Aim of the task —
Pick out each line below containing "width".

Data extract —

*-*-*

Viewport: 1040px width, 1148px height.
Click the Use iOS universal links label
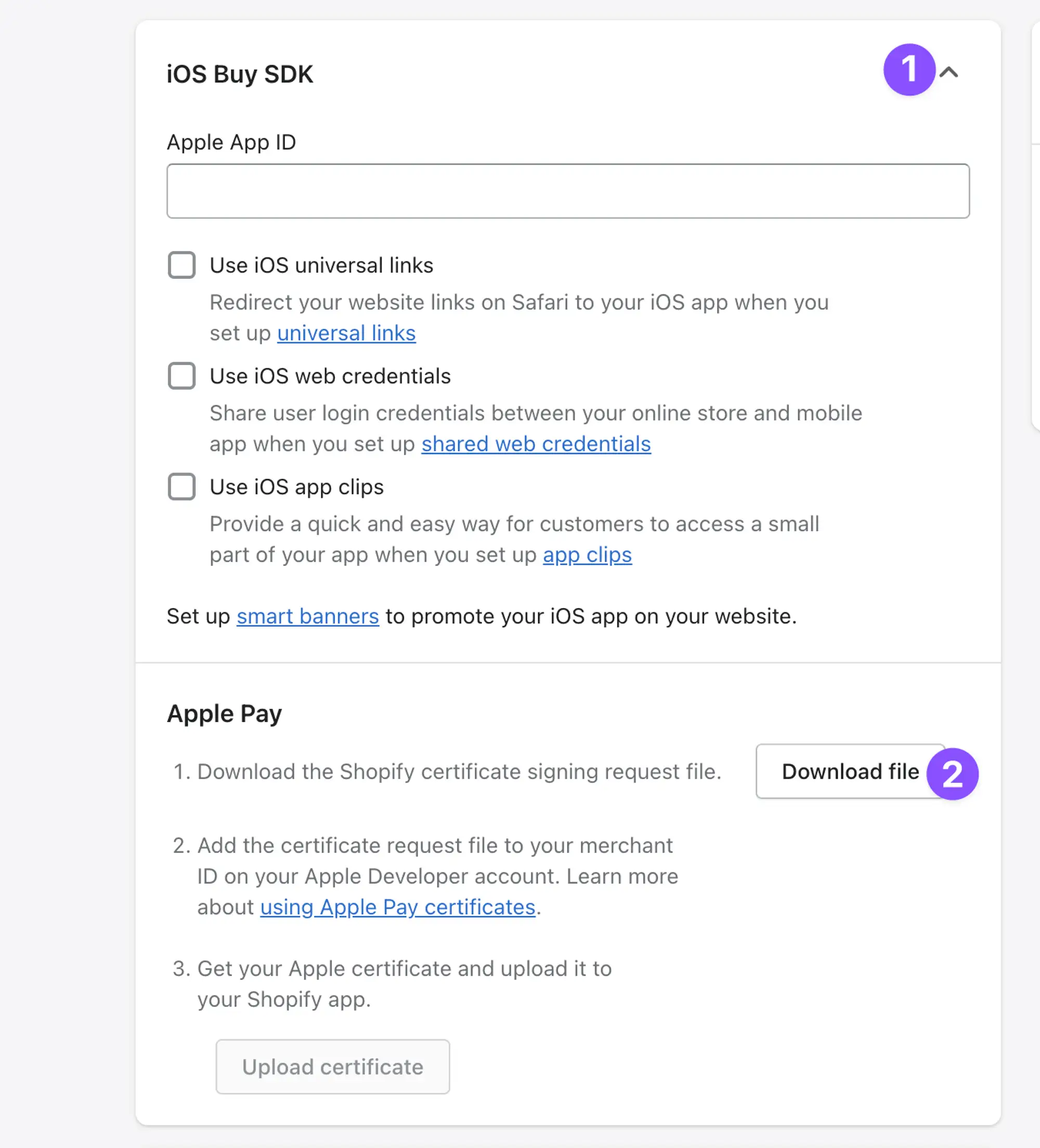pyautogui.click(x=321, y=265)
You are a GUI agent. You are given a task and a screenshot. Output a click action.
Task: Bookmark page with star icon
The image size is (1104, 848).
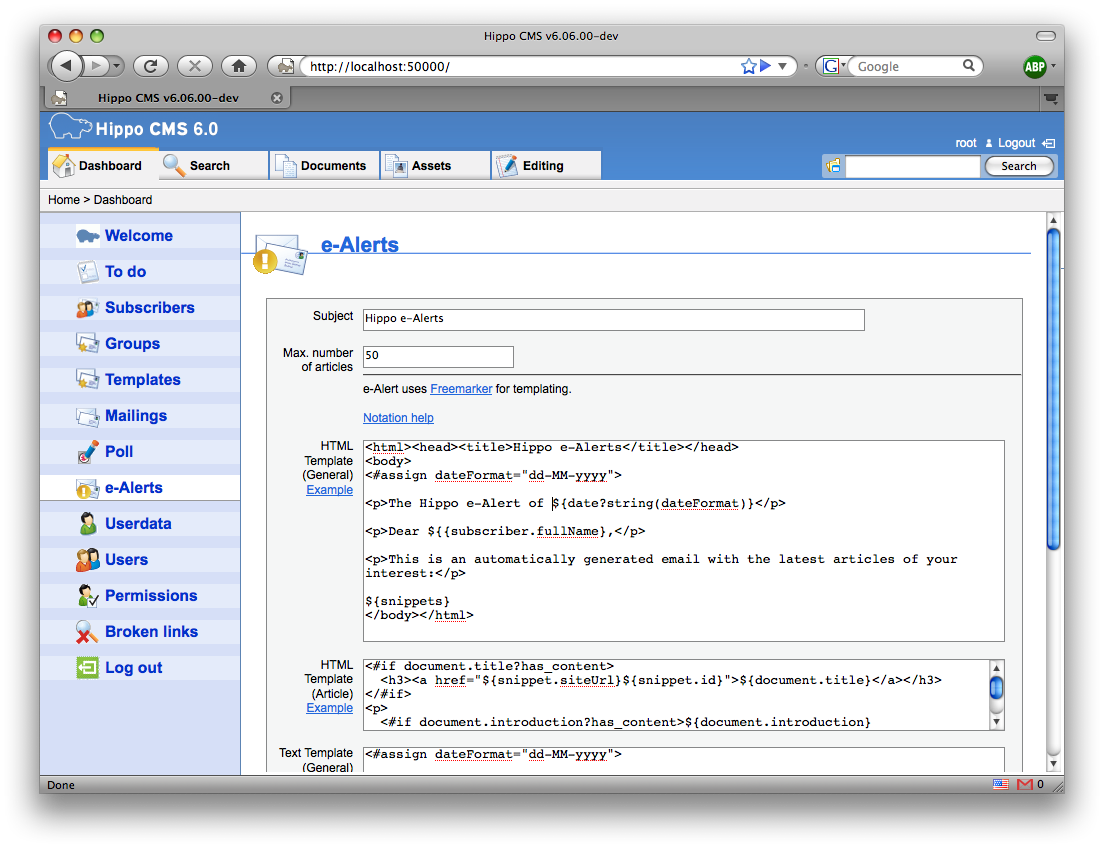click(748, 66)
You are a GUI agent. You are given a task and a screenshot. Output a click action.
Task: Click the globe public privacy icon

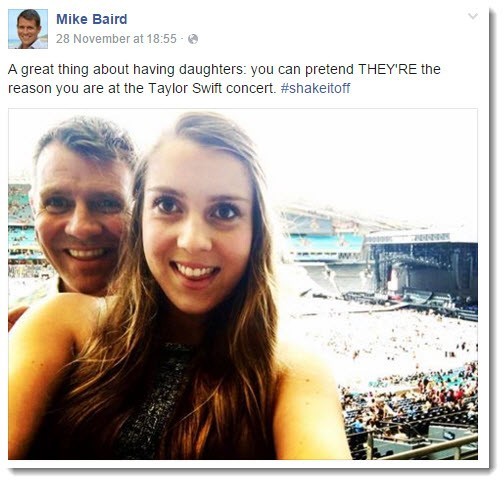pyautogui.click(x=193, y=39)
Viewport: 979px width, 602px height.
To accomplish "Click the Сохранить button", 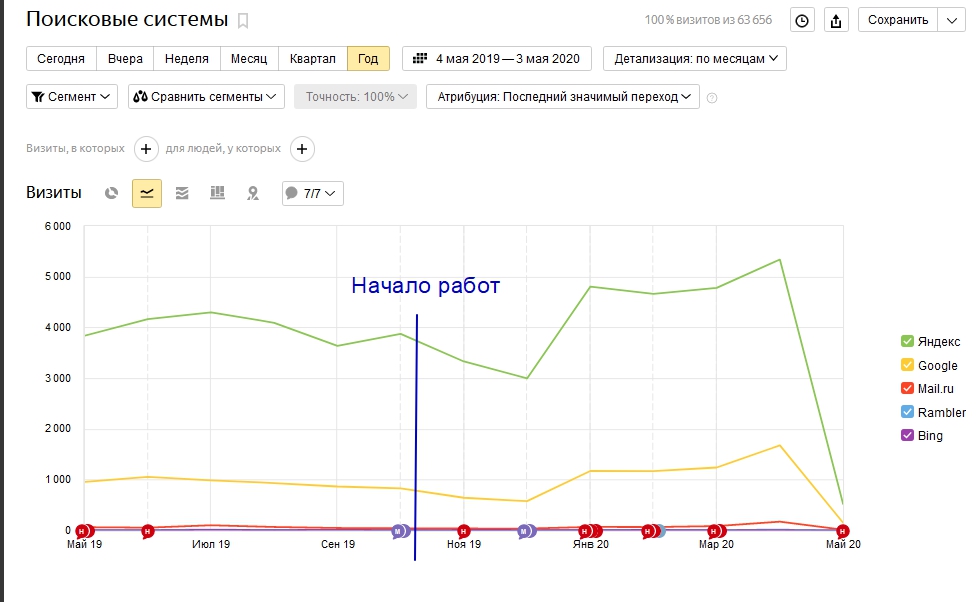I will coord(899,20).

*-*-*

Written reply —
Viewport: 1040px width, 1148px height.
Viewport: 979px width, 602px height.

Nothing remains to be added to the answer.